Ich sehe Merchandise-Potential!

Dann gibt es da noch die Rott, die dem Kampf eine weitere Facette verleihen und euren Fähigkeitenbaum selbstredend ebenfalls um Optionen erweitern. Die knuffigen schwarzen Geisterchen mit Merchandise-Potential greifen euch in den Schlachten ordentlich unter die Arme – zumindest sofern ihr genügend „Mut“ angehäuft habt. Sind die kleinen Gespenster anfangs noch zu schüchtern um am Kampf zu partizipieren, werden sie mit fortlaufenden Kampfgeschehen deutlich risikobereiter.

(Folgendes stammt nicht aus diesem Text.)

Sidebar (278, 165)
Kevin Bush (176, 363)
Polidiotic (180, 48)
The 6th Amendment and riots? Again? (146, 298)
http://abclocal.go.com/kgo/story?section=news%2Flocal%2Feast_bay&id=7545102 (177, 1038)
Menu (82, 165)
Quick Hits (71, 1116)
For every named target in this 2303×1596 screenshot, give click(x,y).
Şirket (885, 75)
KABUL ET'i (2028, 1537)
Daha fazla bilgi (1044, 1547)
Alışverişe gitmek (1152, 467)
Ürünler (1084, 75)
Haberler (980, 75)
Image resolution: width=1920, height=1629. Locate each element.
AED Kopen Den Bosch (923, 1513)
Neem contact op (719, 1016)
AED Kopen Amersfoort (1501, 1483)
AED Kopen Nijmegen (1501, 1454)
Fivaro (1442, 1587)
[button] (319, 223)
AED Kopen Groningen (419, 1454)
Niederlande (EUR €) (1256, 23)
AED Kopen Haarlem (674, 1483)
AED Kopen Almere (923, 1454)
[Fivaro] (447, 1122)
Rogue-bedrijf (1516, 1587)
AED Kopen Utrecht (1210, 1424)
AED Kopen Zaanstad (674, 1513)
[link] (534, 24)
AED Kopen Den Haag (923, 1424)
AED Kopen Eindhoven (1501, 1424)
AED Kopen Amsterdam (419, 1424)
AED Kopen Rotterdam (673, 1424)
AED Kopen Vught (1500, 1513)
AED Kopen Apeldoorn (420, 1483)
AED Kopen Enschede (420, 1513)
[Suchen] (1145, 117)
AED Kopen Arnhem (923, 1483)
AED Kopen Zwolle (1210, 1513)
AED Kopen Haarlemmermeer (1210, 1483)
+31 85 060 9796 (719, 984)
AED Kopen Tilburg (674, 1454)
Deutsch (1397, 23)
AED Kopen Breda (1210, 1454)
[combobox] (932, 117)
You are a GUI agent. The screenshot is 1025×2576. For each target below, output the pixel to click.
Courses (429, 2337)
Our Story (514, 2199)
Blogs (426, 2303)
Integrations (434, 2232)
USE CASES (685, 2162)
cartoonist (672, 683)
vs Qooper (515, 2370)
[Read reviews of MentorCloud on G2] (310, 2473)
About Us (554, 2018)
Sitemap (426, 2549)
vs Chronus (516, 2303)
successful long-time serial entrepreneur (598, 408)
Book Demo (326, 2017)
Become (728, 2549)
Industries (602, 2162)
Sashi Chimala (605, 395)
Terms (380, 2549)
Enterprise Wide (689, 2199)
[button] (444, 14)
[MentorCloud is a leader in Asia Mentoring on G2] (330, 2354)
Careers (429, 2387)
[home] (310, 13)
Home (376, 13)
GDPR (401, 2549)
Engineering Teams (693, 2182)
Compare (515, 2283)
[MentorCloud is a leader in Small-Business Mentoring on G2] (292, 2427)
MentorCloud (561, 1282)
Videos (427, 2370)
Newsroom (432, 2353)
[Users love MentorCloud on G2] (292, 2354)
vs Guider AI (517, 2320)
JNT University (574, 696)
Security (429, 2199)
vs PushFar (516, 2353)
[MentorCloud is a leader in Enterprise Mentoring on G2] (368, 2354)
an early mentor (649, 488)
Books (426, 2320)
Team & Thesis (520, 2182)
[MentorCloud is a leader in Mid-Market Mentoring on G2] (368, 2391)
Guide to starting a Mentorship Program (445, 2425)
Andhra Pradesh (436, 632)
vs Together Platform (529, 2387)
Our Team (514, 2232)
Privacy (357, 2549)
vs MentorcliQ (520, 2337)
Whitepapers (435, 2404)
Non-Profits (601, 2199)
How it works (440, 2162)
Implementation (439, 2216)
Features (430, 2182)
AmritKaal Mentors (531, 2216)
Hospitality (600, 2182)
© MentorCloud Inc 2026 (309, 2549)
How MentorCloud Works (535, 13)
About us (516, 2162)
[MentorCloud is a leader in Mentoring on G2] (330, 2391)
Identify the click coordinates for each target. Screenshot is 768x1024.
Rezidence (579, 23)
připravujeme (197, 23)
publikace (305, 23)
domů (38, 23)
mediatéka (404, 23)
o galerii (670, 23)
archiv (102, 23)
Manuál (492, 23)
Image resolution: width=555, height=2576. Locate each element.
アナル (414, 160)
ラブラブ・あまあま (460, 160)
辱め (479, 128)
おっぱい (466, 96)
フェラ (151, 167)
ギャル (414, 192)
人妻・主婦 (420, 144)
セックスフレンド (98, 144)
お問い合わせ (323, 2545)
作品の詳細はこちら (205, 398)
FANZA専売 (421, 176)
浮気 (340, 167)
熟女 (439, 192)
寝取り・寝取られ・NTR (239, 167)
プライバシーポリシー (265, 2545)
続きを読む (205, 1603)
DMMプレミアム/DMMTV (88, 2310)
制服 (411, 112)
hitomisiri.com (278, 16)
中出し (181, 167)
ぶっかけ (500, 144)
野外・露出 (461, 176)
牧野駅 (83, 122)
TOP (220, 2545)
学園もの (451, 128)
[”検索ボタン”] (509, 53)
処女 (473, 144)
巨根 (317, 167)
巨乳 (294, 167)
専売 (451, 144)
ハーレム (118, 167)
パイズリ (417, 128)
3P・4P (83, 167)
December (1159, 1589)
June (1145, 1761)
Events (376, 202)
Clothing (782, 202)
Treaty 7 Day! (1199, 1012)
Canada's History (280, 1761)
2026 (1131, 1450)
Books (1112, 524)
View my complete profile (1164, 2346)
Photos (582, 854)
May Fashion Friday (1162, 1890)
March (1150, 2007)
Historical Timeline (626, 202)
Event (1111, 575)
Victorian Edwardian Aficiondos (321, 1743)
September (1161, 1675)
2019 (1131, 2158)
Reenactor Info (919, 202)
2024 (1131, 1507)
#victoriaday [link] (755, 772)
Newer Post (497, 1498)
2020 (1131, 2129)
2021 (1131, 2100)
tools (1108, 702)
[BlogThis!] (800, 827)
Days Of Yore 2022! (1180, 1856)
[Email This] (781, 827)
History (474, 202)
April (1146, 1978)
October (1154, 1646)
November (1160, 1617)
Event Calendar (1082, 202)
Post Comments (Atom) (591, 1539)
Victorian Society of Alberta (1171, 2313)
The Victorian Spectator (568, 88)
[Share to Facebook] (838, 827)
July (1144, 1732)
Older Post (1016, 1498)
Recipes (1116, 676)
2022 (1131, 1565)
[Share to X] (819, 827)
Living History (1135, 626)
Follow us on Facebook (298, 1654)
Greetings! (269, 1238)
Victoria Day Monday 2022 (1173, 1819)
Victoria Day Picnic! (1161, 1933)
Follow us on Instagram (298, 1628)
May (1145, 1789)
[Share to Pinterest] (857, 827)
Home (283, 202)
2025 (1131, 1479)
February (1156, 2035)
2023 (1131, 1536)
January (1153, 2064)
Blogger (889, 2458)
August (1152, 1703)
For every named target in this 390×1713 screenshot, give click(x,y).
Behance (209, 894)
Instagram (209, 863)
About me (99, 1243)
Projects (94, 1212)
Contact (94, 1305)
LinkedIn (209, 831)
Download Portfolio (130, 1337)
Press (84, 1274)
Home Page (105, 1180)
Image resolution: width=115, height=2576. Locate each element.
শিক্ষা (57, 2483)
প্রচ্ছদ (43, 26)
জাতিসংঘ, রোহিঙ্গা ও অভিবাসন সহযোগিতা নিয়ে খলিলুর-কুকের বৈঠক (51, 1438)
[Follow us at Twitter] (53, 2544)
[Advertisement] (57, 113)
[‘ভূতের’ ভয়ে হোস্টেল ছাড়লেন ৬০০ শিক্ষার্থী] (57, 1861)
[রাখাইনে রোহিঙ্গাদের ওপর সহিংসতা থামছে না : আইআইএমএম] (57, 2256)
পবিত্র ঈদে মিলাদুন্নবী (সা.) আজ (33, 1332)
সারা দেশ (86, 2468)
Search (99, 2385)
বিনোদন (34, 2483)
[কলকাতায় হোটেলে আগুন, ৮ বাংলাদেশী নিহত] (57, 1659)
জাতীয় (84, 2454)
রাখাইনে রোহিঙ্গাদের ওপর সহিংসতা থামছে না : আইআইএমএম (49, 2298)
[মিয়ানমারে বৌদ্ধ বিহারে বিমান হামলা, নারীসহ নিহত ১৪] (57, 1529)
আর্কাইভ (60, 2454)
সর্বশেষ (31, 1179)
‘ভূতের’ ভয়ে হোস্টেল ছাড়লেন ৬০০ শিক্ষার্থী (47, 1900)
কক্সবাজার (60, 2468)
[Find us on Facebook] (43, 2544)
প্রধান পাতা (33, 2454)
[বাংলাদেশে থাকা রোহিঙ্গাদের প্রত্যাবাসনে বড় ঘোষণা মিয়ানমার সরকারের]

So sind die Rott nicht nur fähig euch zu heilen sondern ebenfalls Gegner auf Befehl zu stunnen oder gar eure Angriffe zu verstärken. So können die Minions euren Stab beispielsweise in einen mächtigen Hammer verwandeln, der nicht nur größere Schadensmengen austeilen sondern auch mehrere Gegner auf einen Schlag schwächen kann.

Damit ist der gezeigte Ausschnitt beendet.